Two engineering faculty members have been named to new supervisory posts. Professor Rodney A. Brooks has been named the new head of the Artificial Intelligence Laboratory, and Professor Jeffrey P. Freidberg is the new head of the Department of Nuclear Engineering. The appointments were announced by Professor Robert A. Brown, dean of the School of Engineering.

Professor Brooks, the Fujitsu Professor of Computer Science and Engineering, has been associate director of the AI Lab since July 1993. He succeeds Professor Patrick Winston, who was recently named as a Ford Professor of Engineering (see story on this page).

A world leader in artificial intelligence, Professor Brooks joined the MIT faculty in 1984 after a year as an assistant professor at Stanford and an earlier two-year period as an AI Lab research scientist. He became an associate professor with tenure in 1989 and professor in 1993. He was a 1991 recipient of the Computers and Thought Award given by the International Joint Conference of Artificial intelligence, and he was named to the Fujitsu chair last November.

Professor Brooks has created robotic insects that use his subsumption architecture (in which each layer works independently without global coordination or reasoning) to maneuver through rough terrain and over obstacles. He is also working on humanoid robots and new methods of human-computer interaction in the AI Lab's Intelligent Room. He received the BSc (1975) and MSc (1977) degrees from Flinders University of South Australia and the PhD in computer science from Stanford in 1981.

Succeeding Professor Brooks as associate head of the AI Lab is Dr. Howard Shrobe, a principal research scientist who has been associated with the lab since receiving the PhD from MIT in 1978. He received the SM from MIT in electrical engineering in 1975 and his undergraduate degree in mathematics fom Yale College in 1968.

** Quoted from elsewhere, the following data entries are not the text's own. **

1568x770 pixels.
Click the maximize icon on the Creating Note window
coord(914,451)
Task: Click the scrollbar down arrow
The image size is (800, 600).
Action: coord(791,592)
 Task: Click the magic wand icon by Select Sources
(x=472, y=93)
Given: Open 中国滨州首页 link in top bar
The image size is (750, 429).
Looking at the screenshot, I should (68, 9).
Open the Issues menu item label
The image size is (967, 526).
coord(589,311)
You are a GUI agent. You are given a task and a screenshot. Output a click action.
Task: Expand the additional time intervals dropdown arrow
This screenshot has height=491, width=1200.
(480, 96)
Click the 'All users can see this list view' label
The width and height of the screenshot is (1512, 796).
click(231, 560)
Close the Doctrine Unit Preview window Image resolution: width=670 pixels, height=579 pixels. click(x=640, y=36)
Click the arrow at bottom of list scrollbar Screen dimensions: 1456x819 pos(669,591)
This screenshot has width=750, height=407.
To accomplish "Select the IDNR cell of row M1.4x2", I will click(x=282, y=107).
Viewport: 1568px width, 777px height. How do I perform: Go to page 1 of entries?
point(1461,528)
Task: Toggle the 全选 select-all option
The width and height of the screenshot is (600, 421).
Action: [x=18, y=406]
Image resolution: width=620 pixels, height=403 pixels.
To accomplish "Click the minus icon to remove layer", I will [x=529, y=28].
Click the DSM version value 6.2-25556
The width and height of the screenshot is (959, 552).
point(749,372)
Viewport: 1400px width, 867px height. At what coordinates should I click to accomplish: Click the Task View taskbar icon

An expert in plasma fusion science and engineering, Professor Freidberg has been associate director of the Plasma Science and Fusion Center for the past year. He has been on MIT's nuclear engineering faculty since 1979 and was at Los Alamos National Laboratory for 11 years, during which time he was group leader of the Fusion Theory Group for five years. He succeeds Professor Mujid Kazimi as department head.

Professor Freidberg, the author of the 1987 textbook Ideal Magnetohydrodynamics, has been the department's graduate core curriculum coordinator and has won four teaching awards. He holds the BS (1961) in electrical engineering and the MS (1962) and PhD (1964) in electrophysics, all from the Polytechnic Institute of Brooklyn.

A version of this article appeared in MIT Tech Talk on September 17, 1997.